__What to do__: Repeat, exactly as written, the lines of the records below from the first through the line with "Switch to the Setup", but none past it.

Collected data entries

BEGIN

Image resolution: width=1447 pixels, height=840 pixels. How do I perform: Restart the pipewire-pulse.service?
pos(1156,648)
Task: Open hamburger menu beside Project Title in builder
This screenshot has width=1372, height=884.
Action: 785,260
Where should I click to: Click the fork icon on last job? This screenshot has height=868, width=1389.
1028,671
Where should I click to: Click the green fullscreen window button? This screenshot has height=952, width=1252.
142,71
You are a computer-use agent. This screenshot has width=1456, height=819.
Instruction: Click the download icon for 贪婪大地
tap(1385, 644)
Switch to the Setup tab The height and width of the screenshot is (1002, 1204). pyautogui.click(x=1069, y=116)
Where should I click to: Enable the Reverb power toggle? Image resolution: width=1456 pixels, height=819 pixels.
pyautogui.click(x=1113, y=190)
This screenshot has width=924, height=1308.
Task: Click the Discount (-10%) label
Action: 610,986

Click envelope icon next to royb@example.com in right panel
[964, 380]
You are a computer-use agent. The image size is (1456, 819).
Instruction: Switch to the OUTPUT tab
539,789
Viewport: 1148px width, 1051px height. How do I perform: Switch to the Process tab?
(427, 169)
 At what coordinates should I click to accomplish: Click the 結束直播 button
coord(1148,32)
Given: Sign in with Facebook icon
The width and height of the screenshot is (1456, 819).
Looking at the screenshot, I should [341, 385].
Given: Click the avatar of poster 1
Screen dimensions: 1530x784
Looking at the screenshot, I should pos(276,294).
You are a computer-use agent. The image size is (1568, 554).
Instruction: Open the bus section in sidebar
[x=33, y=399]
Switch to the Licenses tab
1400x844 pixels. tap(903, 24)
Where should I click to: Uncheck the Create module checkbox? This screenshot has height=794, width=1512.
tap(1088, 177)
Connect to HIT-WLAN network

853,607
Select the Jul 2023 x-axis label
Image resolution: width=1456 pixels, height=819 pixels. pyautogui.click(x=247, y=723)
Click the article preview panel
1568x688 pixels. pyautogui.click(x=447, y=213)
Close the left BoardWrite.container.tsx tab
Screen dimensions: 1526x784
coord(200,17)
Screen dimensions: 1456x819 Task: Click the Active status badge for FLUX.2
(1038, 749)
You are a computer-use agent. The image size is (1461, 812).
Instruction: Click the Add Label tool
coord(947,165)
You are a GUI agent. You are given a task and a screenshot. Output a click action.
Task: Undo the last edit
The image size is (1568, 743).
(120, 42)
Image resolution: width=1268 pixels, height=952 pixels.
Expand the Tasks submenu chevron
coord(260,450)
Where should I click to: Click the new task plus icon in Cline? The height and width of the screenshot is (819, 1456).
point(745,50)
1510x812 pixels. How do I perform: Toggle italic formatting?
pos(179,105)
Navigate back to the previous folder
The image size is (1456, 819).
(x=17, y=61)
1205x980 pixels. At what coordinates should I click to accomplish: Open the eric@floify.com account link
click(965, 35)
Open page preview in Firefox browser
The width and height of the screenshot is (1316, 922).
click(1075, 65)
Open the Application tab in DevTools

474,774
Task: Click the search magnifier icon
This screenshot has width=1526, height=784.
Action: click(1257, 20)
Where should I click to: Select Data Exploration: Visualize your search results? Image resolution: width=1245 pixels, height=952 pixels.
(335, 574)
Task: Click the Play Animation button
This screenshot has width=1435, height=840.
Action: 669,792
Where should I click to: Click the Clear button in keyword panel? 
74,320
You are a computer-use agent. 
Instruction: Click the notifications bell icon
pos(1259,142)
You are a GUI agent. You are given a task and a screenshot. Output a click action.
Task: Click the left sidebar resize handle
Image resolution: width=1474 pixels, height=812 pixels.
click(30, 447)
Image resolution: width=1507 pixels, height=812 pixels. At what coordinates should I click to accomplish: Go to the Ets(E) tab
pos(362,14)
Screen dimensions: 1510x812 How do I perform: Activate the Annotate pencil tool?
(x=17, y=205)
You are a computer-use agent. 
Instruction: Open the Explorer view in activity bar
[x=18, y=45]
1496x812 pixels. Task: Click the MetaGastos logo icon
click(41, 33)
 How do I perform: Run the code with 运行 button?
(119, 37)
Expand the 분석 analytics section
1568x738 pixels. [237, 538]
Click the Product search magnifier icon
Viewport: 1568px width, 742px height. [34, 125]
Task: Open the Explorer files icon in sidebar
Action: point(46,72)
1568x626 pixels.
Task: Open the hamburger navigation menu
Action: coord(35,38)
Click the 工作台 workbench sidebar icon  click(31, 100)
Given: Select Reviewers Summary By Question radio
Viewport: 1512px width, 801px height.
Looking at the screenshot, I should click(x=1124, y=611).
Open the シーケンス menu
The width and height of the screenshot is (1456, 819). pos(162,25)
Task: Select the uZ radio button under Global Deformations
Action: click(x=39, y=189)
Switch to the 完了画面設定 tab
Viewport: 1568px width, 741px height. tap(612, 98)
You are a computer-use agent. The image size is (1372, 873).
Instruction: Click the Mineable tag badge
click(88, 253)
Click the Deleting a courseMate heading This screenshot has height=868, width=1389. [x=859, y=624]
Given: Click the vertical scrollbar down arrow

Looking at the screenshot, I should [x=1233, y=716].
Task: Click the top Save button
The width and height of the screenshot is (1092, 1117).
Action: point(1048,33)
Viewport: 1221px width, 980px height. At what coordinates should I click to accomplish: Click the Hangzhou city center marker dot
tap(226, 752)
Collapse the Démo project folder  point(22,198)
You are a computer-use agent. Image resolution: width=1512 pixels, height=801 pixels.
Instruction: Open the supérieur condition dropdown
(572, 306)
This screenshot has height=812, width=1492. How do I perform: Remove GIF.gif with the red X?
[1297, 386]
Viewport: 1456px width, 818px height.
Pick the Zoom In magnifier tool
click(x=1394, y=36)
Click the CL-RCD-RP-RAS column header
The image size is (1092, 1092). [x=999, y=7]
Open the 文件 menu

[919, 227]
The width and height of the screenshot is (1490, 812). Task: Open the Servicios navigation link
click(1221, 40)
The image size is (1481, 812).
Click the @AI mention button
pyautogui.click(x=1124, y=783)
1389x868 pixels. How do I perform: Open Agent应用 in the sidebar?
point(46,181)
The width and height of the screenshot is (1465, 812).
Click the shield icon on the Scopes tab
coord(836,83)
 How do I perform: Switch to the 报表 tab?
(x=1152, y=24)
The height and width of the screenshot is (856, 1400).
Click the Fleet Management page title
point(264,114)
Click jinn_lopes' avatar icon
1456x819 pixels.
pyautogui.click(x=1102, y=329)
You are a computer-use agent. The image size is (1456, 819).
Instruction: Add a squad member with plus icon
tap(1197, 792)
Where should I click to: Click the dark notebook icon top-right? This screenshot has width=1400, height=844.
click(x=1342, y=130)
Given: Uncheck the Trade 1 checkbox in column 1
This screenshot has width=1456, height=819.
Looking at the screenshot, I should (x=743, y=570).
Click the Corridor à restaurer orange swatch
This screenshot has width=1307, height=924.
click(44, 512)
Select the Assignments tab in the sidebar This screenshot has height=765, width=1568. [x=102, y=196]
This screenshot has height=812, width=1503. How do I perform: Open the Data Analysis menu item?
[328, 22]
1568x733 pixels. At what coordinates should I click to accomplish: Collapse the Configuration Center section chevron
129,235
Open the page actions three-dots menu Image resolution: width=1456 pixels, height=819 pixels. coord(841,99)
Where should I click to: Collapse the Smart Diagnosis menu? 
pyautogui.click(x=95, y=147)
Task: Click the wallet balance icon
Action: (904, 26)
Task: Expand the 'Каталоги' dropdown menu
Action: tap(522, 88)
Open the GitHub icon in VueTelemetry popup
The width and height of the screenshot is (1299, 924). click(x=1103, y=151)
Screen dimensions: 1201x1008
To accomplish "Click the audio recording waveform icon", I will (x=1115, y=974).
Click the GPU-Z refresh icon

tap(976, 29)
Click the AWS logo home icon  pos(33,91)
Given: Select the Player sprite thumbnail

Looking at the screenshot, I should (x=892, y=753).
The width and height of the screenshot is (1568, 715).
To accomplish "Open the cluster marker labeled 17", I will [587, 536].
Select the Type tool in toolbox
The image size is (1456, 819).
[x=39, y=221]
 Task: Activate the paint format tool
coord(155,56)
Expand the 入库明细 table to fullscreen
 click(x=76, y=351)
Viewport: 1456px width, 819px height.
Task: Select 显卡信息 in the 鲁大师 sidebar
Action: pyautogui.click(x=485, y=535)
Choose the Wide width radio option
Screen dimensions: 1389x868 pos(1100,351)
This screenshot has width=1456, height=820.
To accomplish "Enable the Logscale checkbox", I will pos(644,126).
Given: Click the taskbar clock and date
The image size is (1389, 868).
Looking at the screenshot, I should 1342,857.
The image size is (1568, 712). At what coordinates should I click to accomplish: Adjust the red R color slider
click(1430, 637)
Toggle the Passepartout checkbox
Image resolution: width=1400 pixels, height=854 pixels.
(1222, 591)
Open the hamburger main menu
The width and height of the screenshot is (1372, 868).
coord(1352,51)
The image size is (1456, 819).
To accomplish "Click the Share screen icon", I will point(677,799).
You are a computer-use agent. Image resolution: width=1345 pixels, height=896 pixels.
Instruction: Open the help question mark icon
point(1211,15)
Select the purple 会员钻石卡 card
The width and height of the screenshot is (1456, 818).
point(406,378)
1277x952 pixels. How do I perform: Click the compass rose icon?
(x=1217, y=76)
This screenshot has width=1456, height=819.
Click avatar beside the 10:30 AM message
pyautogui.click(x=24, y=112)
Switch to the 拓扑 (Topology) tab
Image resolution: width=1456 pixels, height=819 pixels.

END

__Result of the exercise__:
Image resolution: width=1447 pixels, height=840 pixels. How do I perform: Restart the pipewire-pulse.service?
pos(1156,648)
Task: Open hamburger menu beside Project Title in builder
This screenshot has width=1372, height=884.
Action: 785,260
Where should I click to: Click the fork icon on last job? This screenshot has height=868, width=1389.
1028,671
Where should I click to: Click the green fullscreen window button? This screenshot has height=952, width=1252.
142,71
You are a computer-use agent. This screenshot has width=1456, height=819.
Instruction: Click the download icon for 贪婪大地
tap(1385, 644)
Switch to the Setup tab The height and width of the screenshot is (1002, 1204). pyautogui.click(x=1069, y=116)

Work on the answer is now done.